__Latihan__
Kutip semua baris di bawah ini tanpa perubahan apa pun. Gambar tidak perlu disertakan dalam jawaban.

__Bahan Latihan__
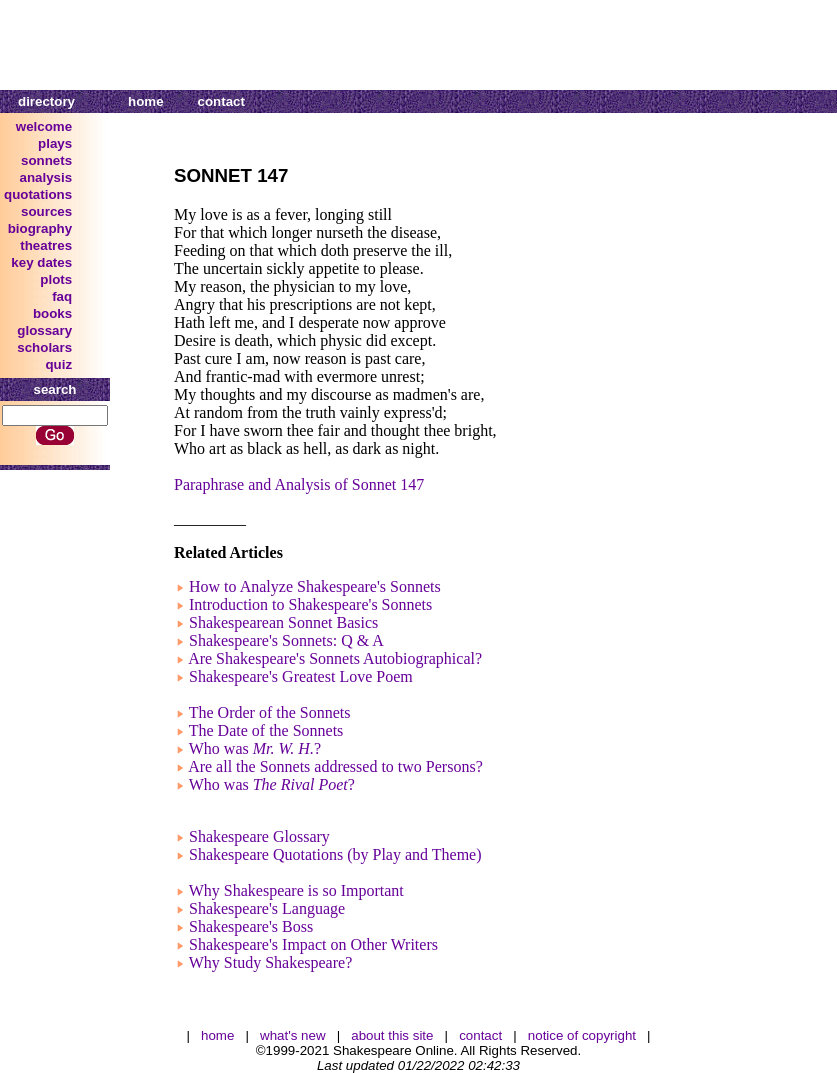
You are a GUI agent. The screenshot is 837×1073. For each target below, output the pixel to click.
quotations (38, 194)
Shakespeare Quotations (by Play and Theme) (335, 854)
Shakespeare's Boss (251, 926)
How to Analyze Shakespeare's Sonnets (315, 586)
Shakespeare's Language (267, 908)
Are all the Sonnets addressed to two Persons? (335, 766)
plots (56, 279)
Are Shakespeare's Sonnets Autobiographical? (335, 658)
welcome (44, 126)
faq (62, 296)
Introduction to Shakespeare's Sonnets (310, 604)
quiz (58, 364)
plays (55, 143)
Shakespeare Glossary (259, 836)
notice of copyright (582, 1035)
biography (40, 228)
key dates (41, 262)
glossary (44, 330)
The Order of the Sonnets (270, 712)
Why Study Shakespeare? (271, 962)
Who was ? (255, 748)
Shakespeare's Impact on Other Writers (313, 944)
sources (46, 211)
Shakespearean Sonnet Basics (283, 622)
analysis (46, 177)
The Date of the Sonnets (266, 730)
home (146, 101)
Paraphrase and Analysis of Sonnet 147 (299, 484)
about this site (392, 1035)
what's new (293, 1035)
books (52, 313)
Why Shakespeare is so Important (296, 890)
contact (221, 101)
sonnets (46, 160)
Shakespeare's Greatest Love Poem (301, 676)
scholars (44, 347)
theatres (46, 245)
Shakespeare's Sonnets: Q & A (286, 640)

__Hasil Latihan__
You are a GUI agent. The screenshot is 837×1073. For each target below, output the pixel to click.
quotations (38, 194)
Shakespeare Quotations (by Play and Theme) (335, 854)
Shakespeare's Boss (251, 926)
How to Analyze Shakespeare's Sonnets (315, 586)
Shakespeare's Language (267, 908)
Are all the Sonnets addressed to two Persons? (335, 766)
plots (56, 279)
Are Shakespeare's Sonnets Autobiographical? (335, 658)
welcome (44, 126)
faq (62, 296)
Introduction to Shakespeare's Sonnets (310, 604)
quiz (58, 364)
plays (55, 143)
Shakespeare Glossary (259, 836)
notice of copyright (582, 1035)
biography (40, 228)
key dates (41, 262)
glossary (44, 330)
The Order of the Sonnets (270, 712)
Why Study Shakespeare? (271, 962)
Who was ? (255, 748)
Shakespeare's Impact on Other Writers (313, 944)
sources (46, 211)
Shakespearean Sonnet Basics (283, 622)
analysis (46, 177)
The Date of the Sonnets (266, 730)
home (146, 101)
Paraphrase and Analysis of Sonnet 147 (299, 484)
about this site (392, 1035)
what's new (293, 1035)
books (52, 313)
Why Shakespeare is so Important (296, 890)
contact (221, 101)
sonnets (46, 160)
Shakespeare's Greatest Love Poem (301, 676)
scholars (44, 347)
theatres (46, 245)
Shakespeare's Sonnets: Q & A (286, 640)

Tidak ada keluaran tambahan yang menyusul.